Passage provided:
— BEGIN —

Move, pizza: It’s taco time

Bar Luchador is set to open in the space formerly occupied by Campus Pizza on Washington Avenue in Stadium Village in early August, offering Mexican street food in a Lucha Libre setting.

Alex Tuthill-Preus

Bar Luchador is set to open in the space formerly occupied by Campus Pizza on Washington Avenue in Stadium Village in early August, offering Mexican street food in a Lucha Libre setting.

Sadman Rahman

After months of vacancy, a new Mexican bar and restaurant will occupy the Stadium Village space where Campus Pizza once stood. 
 
Bar Luchador will begin dishing out Mexican cuisine and cocktails on Aug. 3. Its owners hope their establishment will offer an authentic and unique dining option for University of Minnesota students.
 
The new restaurant will serve items like Mexican corn avocado toast and authentic tacos, said owner and former Stub and Herbs bartender Angelo Pennacchio. He said the menu is a blend of Mexican street food, West Coast tacos and bar food.
 
“We like a lot of the little hole-in-the-walls on Lake Street to go eat tacos and stuff, so we thought we can bring it here with a bar vibe in a nicer-setting, sit-down restaurant,” he said.

— END —

Provided data:

— BEGIN —

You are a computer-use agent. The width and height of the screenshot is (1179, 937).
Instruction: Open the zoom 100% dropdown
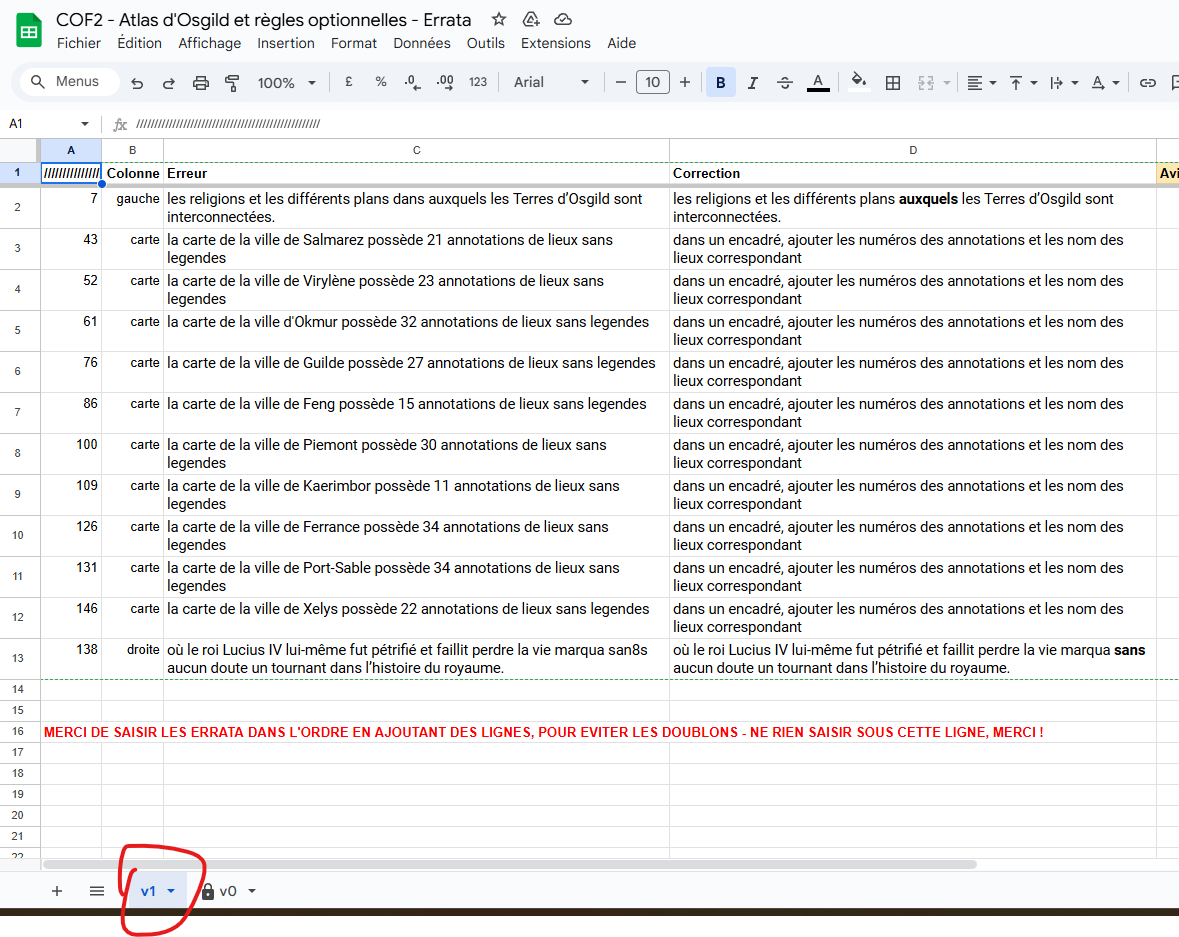286,83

— END —

Actions to take:
1 - In the article about Bar Luchador, rewrite the paragraph beginning "The new restaurant will serve" as a short bulleted list that keeps its main facts.
2 - Based on the article about Bar Luchador, say whether each statement agrees with it, answering yes or no and quoting the deciding words.
(a) Bar Luchador is scheduled to open on Aug. 3.
(b) Angelo Pennacchio previously worked as a cook at Campus Pizza.
(c) The restaurant is located on Lake Street.
3 - Write the next few paragraphs of the article about Bar Luchador, picking up after its final quotation.

Final results:
1 -
- Menu items include Mexican corn avocado toast and authentic tacos.
- The menu blends Mexican street food, West Coast tacos and bar food.
- This comes from owner Angelo Pennacchio, a former Stub and Herbs bartender.

2 -
(a) Yes: "Bar Luchador will begin dishing out Mexican cuisine and cocktails on Aug. 3."
(b) No: "former Stub and Herbs bartender Angelo Pennacchio"
(c) No: "the space formerly occupied by Campus Pizza on Washington Avenue in Stadium Village"

3 -
 
The owners, who also include Stub and Herbs owner Josh Zavadil and manager Regan Haffele, were inspired to start a Mexican restaurant after visiting California and eating Los Angeles Mexican cuisine, Pennacchio said.
 
Josh Atwood, a former sous-chef for downtown Minneapolis’ Bar La Grassa, will join the Bar Luchador crew, Pennacchio said.
 
Despite the nearing opening date, the bar is still waiting on a signature from Mayor Betsy Hodges for approval to purchase alcohol in bulk, Minneapolis Business Licensing District Supervisor Craig Eliason said.
 
Burrito Loco, a Dinkytown burrito restaurant, is looking forward to the increasing business around campus, owner Greg Pillsbury said. 
 
“The campus has changed many times over the years, and there’s enough people to go around and enough options in the area,” he said. 
 
Though both restaurants serve Mexican food, Bar Luchador’s menu will differ from Burrito Loco, Pillsbury said.
 
“I wouldn’t compete with a chef from downtown or somewhere making Mexican food they grew up with. That’s just not our thing,” he said, adding that Burrito Loco is an American burrito shop that serves affordable Mexican food in high volumes.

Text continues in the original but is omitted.